A dibber or dibble or dibbler is a pointed wooden stick for making holes in the ground so that seeds, seedlings or small bulbs can be planted.  Dibbers come in a variety of designs including the straight dibber, T-handled dibber, trowel dibber, and L-shaped dibber.

History
The dibber was first recorded in Roman times and has remained mostly unchanged since. In the eighteenth and nineteenth centuries, farmers would use long-handled dibbers of metal or wood to plant crops. One person would walk with a dibber making holes, and a second person would plant seeds in each hole and fill it in.

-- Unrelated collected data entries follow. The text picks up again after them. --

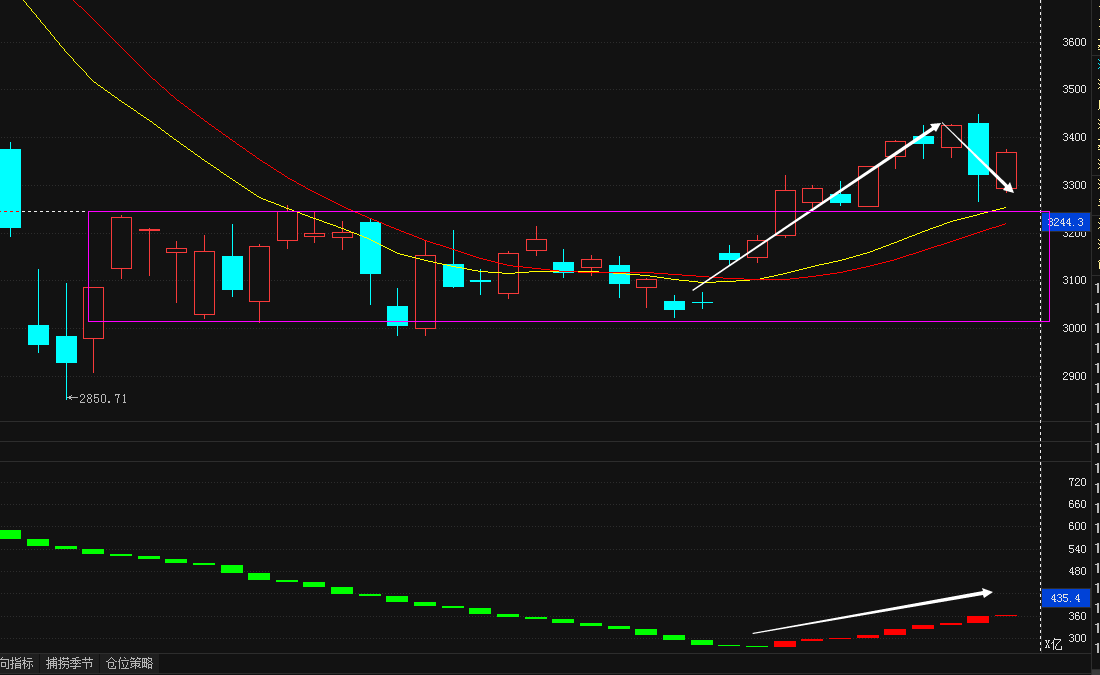The width and height of the screenshot is (1100, 675).
Task: Click the 3600 price axis label
Action: click(1074, 42)
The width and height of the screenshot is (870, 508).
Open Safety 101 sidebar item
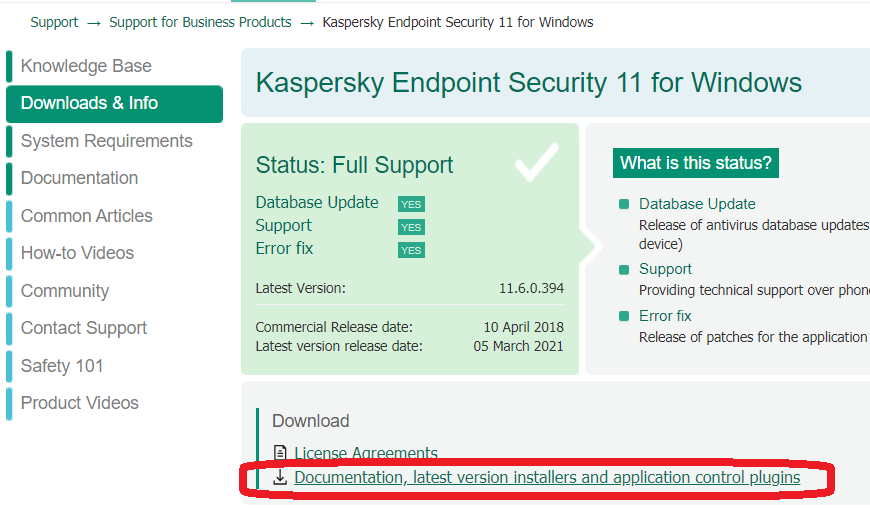click(x=61, y=366)
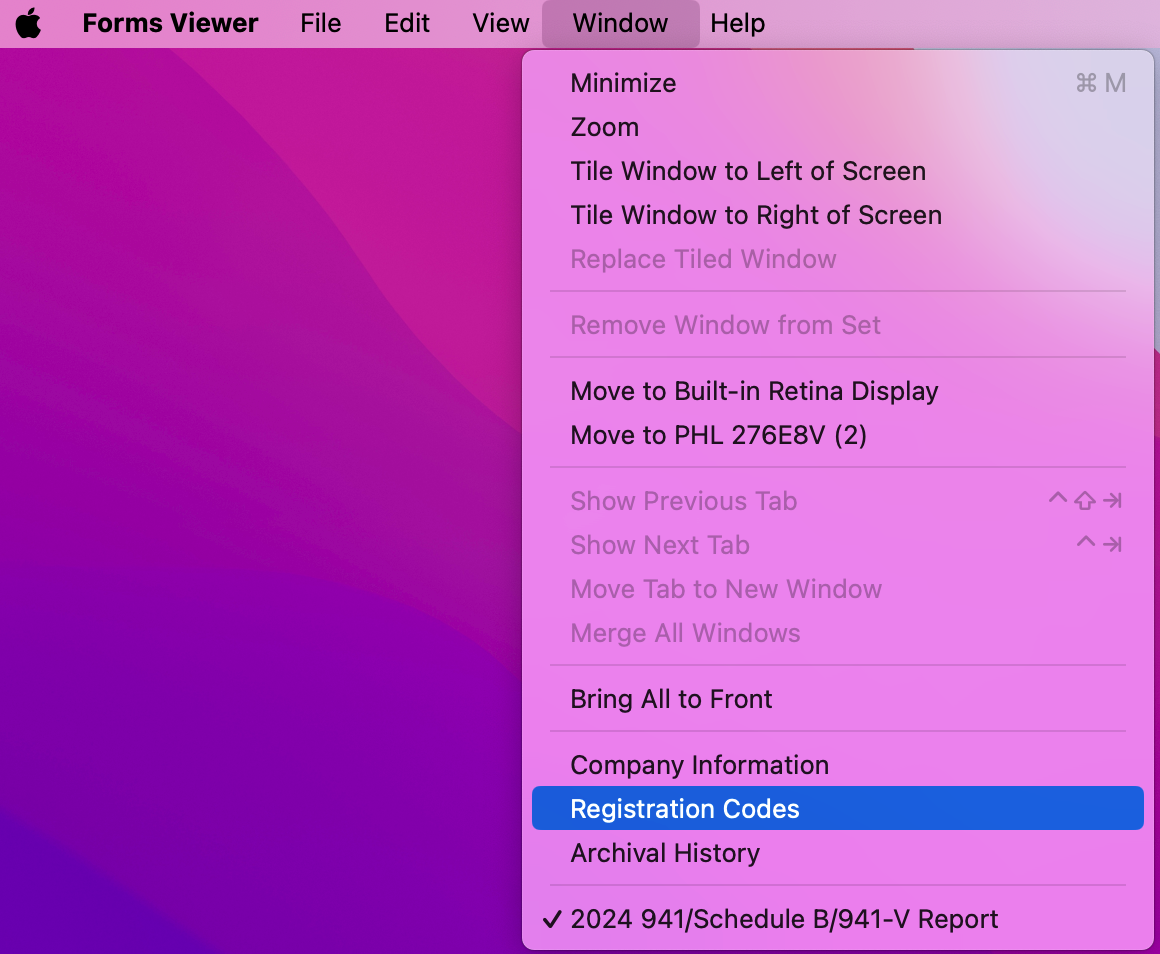Open the Archival History window
Screen dimensions: 1160x954
click(x=664, y=853)
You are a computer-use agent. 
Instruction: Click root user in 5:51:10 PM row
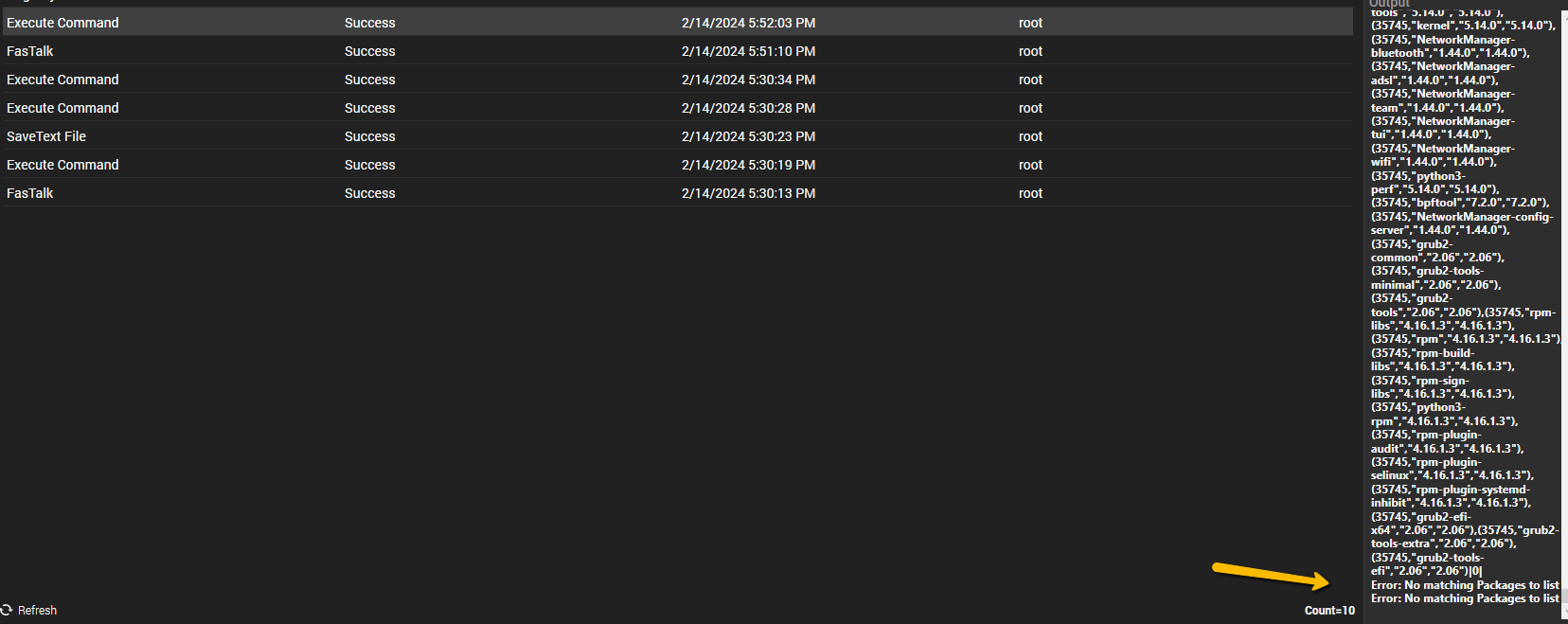coord(1030,51)
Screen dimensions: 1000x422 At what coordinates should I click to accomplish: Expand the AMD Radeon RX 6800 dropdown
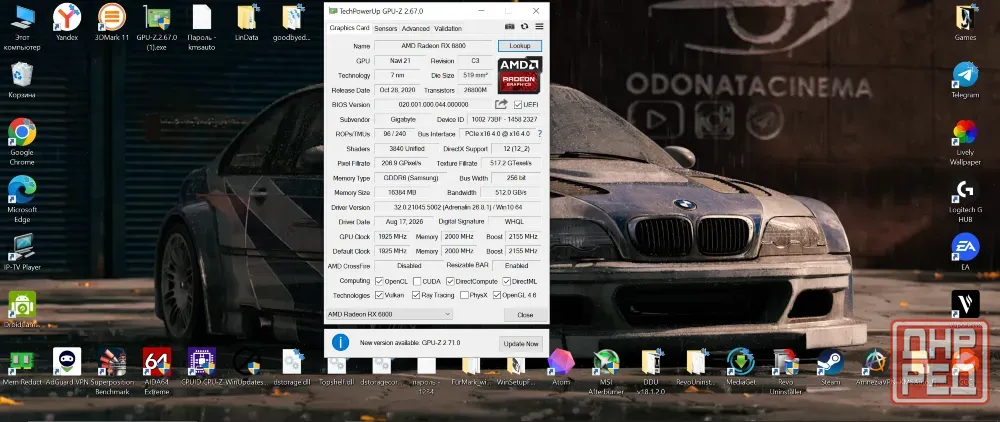tap(389, 314)
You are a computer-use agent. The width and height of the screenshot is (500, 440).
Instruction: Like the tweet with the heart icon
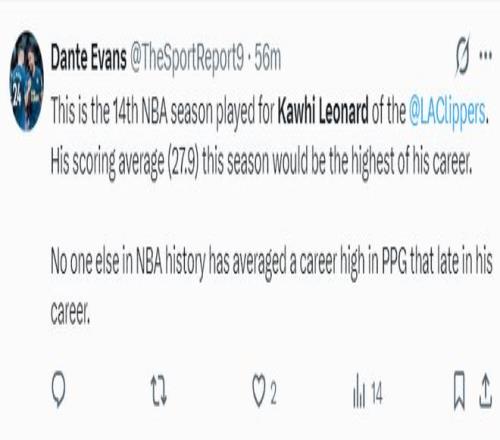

It was not until the Renaissance that dibbers became a manufactured item, some made of iron for penetrating harder soils and clay.

Straight dibber
This is the classic dibber. It is anything from a sharpened stick to a more complicated model incorporating a curved handle and pointed steel end. It may be made of wood, steel or plastic.

T-handled dibber

This dibber is much like the classic dibber, but with a T-grip that fits in the palm to make it easier to apply torque. This allows the user to exert even pressure, creating consistent hole depth.

Trowel dibber
This dibber combines the features of a dibber and a trowel. It is usually forged from aluminum or other lightweight material. One end is for dibbing, and the other end is shaped like a trowel.

In popular culture
British comedian Lee Mack donated a T-handled dibber to the British Lawnmower Museum, Southport, and spoke about it on the panel game show Would I Lie to You? (Series six, Episode three, first broadcast 27 April 2012).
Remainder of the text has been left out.